> [Worum es geht] Wo hat der Würzburger Generalvikar laut dem Textausschnitt zum Bistum Würzburg seine Stellungnahme veröffentlicht?

> [Textausschnitt]
In einer homosexuellen Partnerschaft lebende Mitarbeitende des Bistums müssten keine arbeitsrechtlichen Konsequenzen fürchten, gab der Würzburger Generalvikar Jürgen Vorndran bekannt. Es würden „keinerlei Maßnahmen aufgrund der Grundordnung in diesem Feld getroffen", erklärte er in einer auf Facebook veröffentlichten Stellungnahme. Der Generalvikar verwies zugleich auf den Synodalen Weg: „Der Umgang mit dem Thema Homosexualität ist beim Synodalen Weg angezeigt. Wir hoffen und setzen uns dafür ein, dass das Dienstrecht zum Umgang mit queeren Personen und homosexuellen Partnerschaften sehr bald eine entsprechende Änderung erfährt. Alle Beschäftigten sollen Kirche ohne Angst erleben", betonte Vorndran. (bistum würzburg u. vn v. 26. 1.)

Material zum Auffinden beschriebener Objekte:
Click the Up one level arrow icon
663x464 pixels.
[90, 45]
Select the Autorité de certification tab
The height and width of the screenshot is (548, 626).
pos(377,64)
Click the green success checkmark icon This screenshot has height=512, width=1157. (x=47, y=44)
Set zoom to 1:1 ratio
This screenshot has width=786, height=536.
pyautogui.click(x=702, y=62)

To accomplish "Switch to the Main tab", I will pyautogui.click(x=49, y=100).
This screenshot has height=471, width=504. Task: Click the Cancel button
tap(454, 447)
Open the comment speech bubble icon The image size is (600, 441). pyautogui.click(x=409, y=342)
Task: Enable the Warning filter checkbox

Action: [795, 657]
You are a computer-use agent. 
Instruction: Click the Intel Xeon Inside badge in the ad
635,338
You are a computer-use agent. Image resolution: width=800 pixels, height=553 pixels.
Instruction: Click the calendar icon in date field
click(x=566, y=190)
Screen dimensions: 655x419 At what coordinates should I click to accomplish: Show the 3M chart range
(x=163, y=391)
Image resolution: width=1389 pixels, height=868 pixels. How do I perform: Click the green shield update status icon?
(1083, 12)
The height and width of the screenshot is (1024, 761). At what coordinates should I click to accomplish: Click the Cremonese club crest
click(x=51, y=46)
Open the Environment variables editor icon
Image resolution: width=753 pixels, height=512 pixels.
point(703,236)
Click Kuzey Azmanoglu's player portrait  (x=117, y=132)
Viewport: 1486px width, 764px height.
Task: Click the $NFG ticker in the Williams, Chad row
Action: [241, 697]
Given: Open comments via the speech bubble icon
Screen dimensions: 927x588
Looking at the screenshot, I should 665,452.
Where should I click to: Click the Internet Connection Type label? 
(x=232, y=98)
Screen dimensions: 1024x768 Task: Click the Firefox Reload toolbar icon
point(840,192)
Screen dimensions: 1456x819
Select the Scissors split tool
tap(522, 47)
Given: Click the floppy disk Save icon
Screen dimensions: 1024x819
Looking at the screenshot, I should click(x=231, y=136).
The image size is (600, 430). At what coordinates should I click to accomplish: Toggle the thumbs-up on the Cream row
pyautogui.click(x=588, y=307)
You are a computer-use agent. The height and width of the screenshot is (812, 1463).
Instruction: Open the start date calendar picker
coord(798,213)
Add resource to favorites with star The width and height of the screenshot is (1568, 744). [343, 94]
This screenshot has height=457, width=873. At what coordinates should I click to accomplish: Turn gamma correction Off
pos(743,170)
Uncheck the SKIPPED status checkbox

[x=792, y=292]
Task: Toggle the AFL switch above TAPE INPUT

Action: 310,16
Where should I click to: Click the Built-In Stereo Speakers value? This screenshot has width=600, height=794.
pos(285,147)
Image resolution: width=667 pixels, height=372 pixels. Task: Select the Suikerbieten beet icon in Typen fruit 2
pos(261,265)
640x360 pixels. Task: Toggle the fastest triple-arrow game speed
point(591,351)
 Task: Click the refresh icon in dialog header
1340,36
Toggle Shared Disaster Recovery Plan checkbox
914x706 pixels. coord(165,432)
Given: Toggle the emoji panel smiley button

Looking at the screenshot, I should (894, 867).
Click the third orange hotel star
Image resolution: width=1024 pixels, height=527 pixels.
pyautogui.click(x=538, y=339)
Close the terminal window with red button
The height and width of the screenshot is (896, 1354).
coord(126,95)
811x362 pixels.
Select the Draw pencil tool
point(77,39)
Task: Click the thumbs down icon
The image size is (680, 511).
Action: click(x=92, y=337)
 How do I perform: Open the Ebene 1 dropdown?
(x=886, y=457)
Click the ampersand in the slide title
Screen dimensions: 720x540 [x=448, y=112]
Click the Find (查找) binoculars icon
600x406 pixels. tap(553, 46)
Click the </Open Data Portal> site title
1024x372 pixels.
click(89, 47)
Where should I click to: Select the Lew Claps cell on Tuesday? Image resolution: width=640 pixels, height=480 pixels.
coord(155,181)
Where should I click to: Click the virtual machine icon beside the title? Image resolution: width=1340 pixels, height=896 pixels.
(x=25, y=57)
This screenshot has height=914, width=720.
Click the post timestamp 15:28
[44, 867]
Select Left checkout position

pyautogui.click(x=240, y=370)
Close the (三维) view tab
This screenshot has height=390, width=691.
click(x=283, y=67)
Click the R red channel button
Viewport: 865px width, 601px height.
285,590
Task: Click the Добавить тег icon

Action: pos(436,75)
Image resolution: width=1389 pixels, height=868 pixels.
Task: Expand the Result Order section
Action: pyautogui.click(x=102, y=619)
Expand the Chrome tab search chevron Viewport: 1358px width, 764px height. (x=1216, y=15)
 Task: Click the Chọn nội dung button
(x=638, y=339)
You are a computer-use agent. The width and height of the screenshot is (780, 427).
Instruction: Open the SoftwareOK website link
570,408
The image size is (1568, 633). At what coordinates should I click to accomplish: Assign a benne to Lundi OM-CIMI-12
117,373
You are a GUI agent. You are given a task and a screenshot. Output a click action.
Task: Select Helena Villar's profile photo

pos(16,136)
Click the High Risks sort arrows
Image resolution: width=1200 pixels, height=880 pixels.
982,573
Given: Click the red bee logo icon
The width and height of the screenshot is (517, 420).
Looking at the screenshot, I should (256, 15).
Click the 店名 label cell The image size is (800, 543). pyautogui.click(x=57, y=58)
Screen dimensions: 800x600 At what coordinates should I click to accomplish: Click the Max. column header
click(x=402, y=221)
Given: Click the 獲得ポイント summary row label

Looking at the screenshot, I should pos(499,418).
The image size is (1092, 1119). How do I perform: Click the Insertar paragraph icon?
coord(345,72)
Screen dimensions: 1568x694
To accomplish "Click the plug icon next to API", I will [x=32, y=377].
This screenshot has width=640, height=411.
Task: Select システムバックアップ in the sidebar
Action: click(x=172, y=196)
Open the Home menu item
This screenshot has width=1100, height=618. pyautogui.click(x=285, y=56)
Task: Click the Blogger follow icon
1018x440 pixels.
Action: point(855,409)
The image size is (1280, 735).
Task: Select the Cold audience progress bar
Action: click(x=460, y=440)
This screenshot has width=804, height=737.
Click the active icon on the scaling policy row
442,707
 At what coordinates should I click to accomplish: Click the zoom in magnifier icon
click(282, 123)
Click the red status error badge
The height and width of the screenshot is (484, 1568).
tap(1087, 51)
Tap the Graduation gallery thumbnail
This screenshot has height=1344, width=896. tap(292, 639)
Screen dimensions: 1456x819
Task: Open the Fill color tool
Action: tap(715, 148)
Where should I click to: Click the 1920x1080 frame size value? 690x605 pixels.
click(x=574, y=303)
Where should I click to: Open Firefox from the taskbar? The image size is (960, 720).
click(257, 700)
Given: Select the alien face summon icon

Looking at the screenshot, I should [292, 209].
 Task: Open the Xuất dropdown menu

> [Lösung] Auf Facebook.